The right to access data - you have the right to know whether and how we process your personal data. If so, you can request access to this data, we will provide you with 30 days to process your personal information and why.
Right to Repair - You have the right to have your personal data we process correct, complete and up to date. If we process incorrectly personal information about you, you can request us to correct it.
Right to erase - You have the right to delete your personal data we process in some cases. We will delete data without undue delay if any of the following is true:
Processing is no longer necessary for the purpose for which we acquired it.
By withdrawing your consent to the processing of personal data on the basis of your consent to us in the past. However, if we process the same personal data on a different legal basis than your consent, we have the right to continue processing it on that legal basis.
By opposing the processing of your personal data we process based on our legitimate interests. If our legitimate reasons do not outweigh your reasons as the data subject, we will delete the personal data.
Right to Restrict Processing - You may use, if you believe that we process your personal information inaccurately, you believe that the processing of your personal data is illegal, but you do not want to delete all data or if you have objected to processing as a data subject, you may limit the scope of personal data to verify that our legitimate reasons as an operator or intermediator override your legitimate reasons as the data subject.
Right to Data Transfer - You can use the right to take or transfer your personal information to someone else. We will proceed as if using the right of access to data. You can obtain the information electronically, which you can transfer to another operator.
Right to lodge a complaint - if you believe that you are directly affected by your rights under the GDPR Regulation or by applicable law, you have the right, as the person concerned, to initiate proceedings before the Office for Personal Data Protection of the Slovak Republic or the Czech Republic.
Providing personal data to third parties
We only disclose your personal information to the extent necessary. As an intermediary, we may disclose your personal data to persons other than our authorized employees only if we are permitted by the contract with you as the person concerned, with your consent, or if such an obligation arises from the law and all this, while keeping the recipient confidential data.
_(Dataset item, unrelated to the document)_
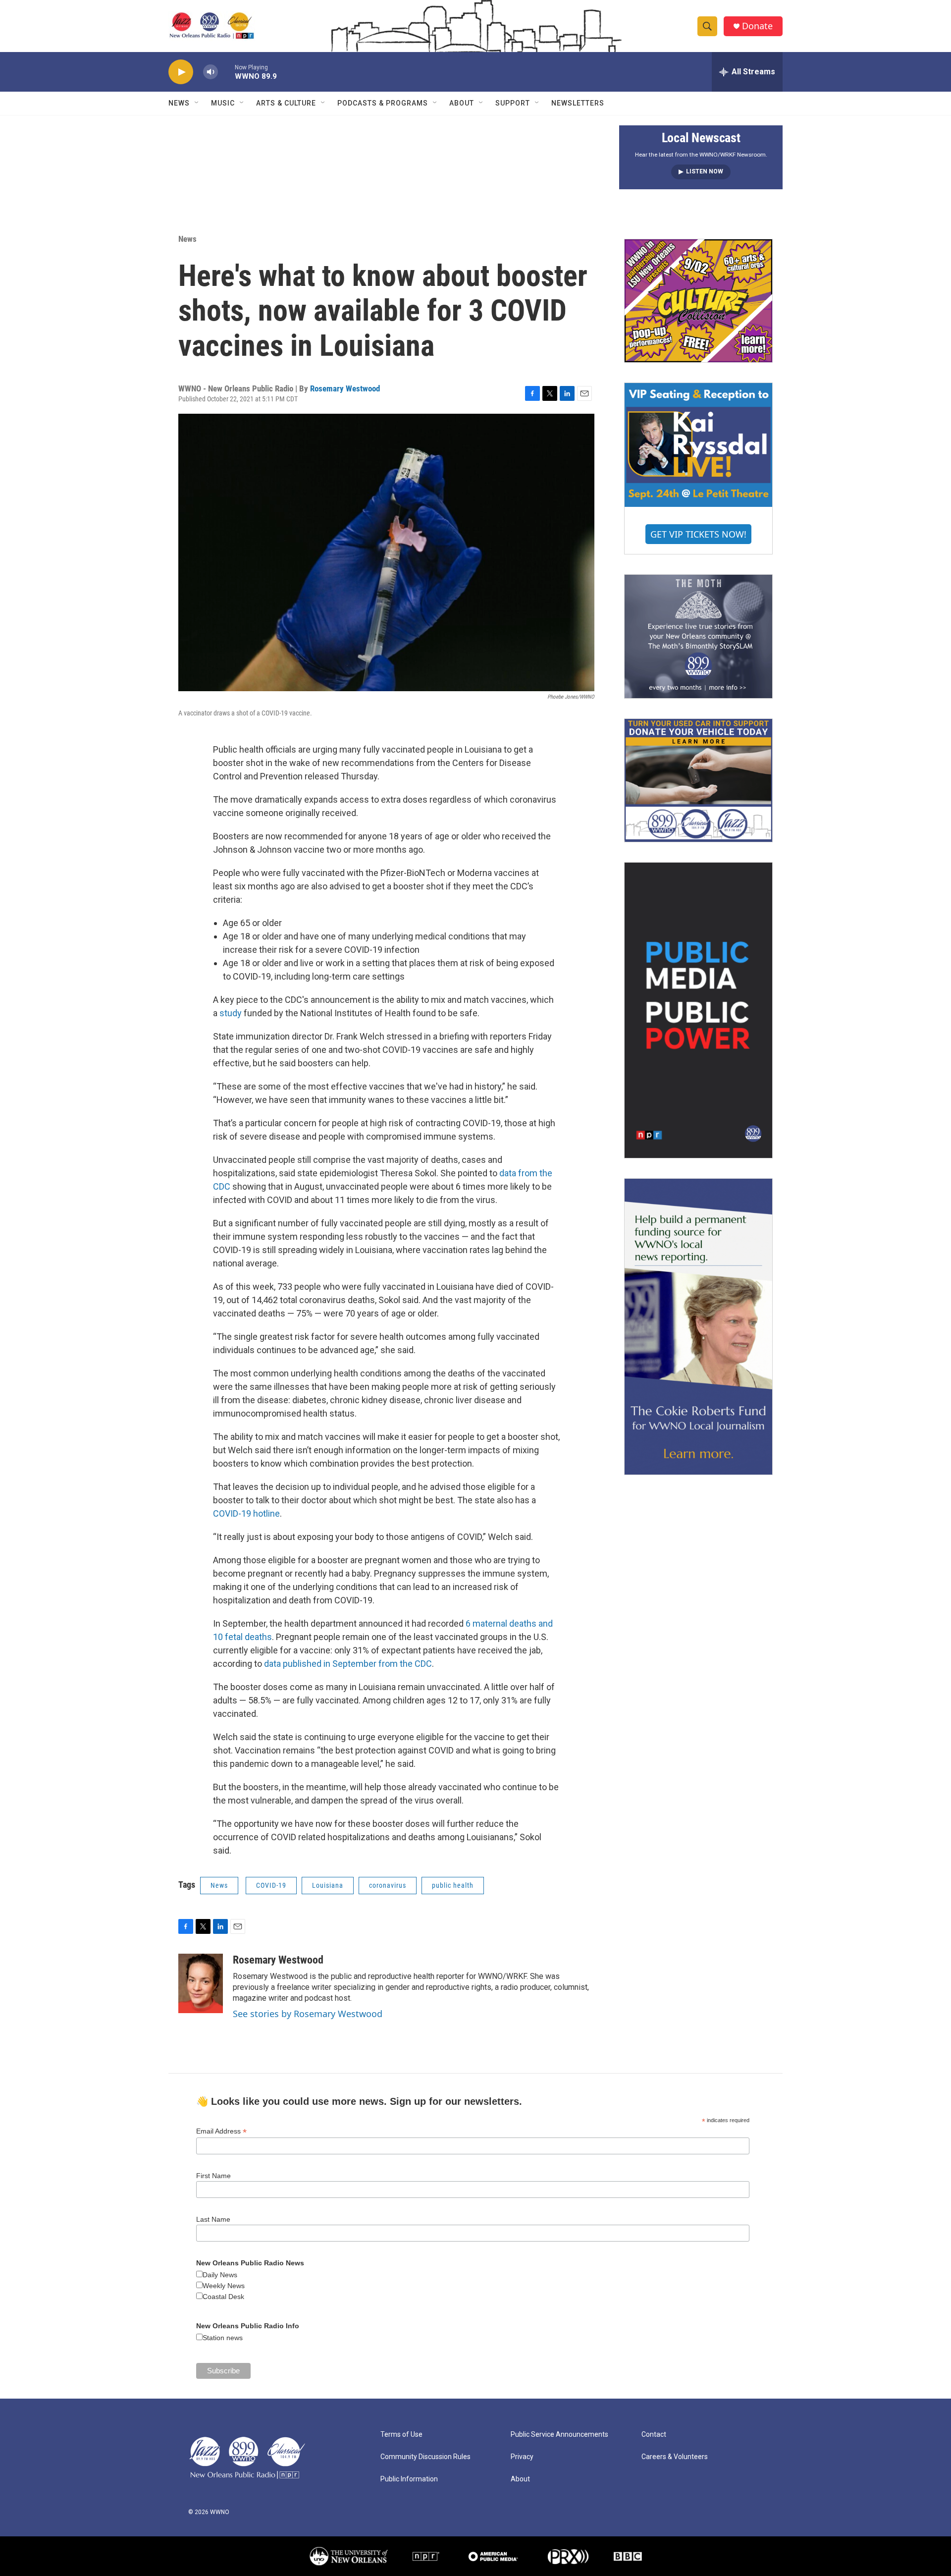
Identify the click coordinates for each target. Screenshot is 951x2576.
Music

Depending on the purpose of the processing and the specific circumstances, typical recipients of your personal information are:
- audit firms;
- archiving companies;
- shipping companies;
- professional advisers (eg lawyers, accountants);
- standard software equipment providers (eg Microsoft) or our company technical support;
- providers of analytical, cloud or hosting services (e.g. Google);
- employees and workers.
Transmission of data outside the EU
Your personal information IDEEX PLUS, s.r.o. does not pass to countries that are not part of the European Economic Area, except for personal data on the relevant system certification certificates, respectively. personal certification that is necessary for the purpose of identifying certified legal and natural persons (www.gcerti.com/GDPR). You consent to this processing of personal data by submitting an appropriate electronic questionnaire (Application for System Certification and Application for Accredited Training) from this website.